Premature ovarian insufficiency: Etiology and rescue in a mouse modelEvent

Dr Suzannah Williams
Date:
13:00 - 14:00, 24 May 2017
Venue:
Life Sciences Building 85, Room 2207, Highfield Campus

For more information regarding this event, please telephone Selina Barry on 023 80 594794 or email S.J.Barry@soton.ac.uk .

Event details

Biological Sciences Seminar Series Programme for 2016/17

Abstract: Premature ovarian insufficiency (POI) occurs in 1% of women under 40 years of age. However, despite the frequency of this condition, around 70% of cases have no known cause. Women with POI are split relatively evenly between follicular POI (the ovary contains follicles) and afollicular POI (the ovary is devoid of follicles). In the case of follicular POI, the dysfunctional ovary contains follicles and therefore, the potential for rescue exists. Since so little is known about the causes of POI, it is crucial to further our understanding of this condition. We have used a mouse model of follicular POI, which has a distinct and reproducible time line for the onset of POI, to explore the etiology of this condition.

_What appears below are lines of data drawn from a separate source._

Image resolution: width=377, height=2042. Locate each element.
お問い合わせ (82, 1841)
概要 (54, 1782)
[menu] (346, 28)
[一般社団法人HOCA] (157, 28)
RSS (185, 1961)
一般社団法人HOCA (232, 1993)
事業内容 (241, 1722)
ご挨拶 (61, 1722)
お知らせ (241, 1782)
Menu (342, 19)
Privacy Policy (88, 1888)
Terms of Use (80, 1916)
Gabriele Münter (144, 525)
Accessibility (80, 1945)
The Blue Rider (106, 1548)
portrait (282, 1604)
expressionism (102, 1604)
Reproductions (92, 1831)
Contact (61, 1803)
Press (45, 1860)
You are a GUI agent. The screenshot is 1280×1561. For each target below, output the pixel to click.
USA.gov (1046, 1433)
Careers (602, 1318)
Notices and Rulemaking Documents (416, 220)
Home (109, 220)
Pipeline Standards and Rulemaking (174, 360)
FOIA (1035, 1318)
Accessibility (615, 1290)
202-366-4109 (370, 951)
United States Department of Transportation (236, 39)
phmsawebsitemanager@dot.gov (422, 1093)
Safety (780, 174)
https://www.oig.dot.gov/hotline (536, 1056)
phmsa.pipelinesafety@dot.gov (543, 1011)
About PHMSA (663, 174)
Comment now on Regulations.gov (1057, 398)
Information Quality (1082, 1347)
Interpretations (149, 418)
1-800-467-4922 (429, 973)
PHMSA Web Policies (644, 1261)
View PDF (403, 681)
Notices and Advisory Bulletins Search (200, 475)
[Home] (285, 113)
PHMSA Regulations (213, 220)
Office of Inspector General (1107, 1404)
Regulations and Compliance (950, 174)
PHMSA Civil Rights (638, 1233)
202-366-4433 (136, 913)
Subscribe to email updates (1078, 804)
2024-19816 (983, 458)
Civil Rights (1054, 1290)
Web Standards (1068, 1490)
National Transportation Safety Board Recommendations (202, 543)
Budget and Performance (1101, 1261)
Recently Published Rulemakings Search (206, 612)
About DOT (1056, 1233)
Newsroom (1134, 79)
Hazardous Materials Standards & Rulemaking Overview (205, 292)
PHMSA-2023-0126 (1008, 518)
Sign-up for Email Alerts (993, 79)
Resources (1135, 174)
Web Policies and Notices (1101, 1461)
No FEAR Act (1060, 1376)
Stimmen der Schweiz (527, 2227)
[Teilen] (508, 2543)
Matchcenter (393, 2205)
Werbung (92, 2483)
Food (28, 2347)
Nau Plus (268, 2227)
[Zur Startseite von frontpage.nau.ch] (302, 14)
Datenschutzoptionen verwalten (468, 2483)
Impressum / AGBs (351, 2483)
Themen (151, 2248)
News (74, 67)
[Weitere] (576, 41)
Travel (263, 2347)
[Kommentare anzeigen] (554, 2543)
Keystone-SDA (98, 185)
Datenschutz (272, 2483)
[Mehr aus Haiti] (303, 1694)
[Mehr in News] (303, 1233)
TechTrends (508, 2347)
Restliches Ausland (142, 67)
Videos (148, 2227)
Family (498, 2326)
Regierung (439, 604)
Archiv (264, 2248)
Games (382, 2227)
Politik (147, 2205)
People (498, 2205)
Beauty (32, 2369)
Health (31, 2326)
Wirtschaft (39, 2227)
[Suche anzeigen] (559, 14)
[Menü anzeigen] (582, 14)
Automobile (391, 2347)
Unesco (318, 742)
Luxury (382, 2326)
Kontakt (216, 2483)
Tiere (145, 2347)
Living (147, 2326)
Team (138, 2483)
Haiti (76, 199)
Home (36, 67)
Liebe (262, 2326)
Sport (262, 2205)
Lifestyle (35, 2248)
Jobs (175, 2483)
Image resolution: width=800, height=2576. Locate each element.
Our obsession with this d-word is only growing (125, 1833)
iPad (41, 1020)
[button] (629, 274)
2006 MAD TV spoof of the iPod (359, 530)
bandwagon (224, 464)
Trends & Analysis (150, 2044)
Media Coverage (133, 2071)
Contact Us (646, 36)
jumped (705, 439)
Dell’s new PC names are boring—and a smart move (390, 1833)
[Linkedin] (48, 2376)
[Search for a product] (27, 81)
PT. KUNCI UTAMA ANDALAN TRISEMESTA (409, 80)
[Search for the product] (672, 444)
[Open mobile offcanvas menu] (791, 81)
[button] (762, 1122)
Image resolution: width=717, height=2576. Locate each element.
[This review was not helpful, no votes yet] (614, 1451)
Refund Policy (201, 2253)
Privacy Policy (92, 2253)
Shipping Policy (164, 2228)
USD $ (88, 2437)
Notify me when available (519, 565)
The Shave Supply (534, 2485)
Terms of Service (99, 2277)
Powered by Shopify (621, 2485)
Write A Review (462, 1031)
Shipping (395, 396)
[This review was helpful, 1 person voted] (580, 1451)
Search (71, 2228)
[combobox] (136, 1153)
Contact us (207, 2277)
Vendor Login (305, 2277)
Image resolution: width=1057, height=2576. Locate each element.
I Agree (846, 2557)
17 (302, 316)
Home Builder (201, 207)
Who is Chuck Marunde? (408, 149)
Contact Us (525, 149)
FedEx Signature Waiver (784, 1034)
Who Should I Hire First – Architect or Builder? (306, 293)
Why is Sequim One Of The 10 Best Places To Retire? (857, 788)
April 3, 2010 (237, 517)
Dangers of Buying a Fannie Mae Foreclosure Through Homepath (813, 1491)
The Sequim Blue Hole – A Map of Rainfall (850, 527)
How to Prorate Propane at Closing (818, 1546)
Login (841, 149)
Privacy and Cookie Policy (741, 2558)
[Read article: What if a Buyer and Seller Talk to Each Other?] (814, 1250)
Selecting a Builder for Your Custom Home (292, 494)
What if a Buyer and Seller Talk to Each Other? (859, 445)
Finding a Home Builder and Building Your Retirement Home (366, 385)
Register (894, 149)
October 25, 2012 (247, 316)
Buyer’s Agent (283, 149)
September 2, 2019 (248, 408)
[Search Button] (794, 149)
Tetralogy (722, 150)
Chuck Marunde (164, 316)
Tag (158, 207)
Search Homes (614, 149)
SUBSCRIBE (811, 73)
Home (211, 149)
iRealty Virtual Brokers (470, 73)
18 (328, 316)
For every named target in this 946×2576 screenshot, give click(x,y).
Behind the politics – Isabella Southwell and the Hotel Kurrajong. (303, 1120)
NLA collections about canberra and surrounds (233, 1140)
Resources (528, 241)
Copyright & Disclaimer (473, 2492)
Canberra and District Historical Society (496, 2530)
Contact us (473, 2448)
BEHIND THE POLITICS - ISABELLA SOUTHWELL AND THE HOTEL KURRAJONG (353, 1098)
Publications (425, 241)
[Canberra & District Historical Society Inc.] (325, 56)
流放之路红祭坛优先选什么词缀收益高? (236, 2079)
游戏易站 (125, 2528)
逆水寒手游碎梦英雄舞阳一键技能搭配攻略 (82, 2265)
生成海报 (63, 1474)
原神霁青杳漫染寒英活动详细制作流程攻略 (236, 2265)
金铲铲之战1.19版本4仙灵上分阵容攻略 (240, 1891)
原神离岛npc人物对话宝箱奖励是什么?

The POI phenotype results from oocyte-specific deletion of complex N- and O-glycans at the primary follicle stage. Mice are initially fertile at 6 weeks of age, infertile by 9 weeks of age and exhibit the criteria of POI for women by 3 months of age. From this model we have learnt much about follicle development and the etiology of the condition, and we have also developed a technique to rescue follicle development in these mice. Our long-term aim is to fully restore fertility in these mice and then apply this knowledge to women with the condition.

Speaker information

Dr Suzannah Williams,University of Oxford,Dr. Williams (BSc Zoology, University of Aberdeen) carried out her PhD supervised by Prof. Rex Scaramuzzi at the Royal Veterinary College, London investigating nutritional regulation of ovarian function using sheep; a good model for human studies. This involved collaborative studies in Glasgow with Dr. Gywn Gould, Dublin in Ireland with Dr. Dairmuid O'Callaghan and in Perth, Australia with Prof. Graeme Martin.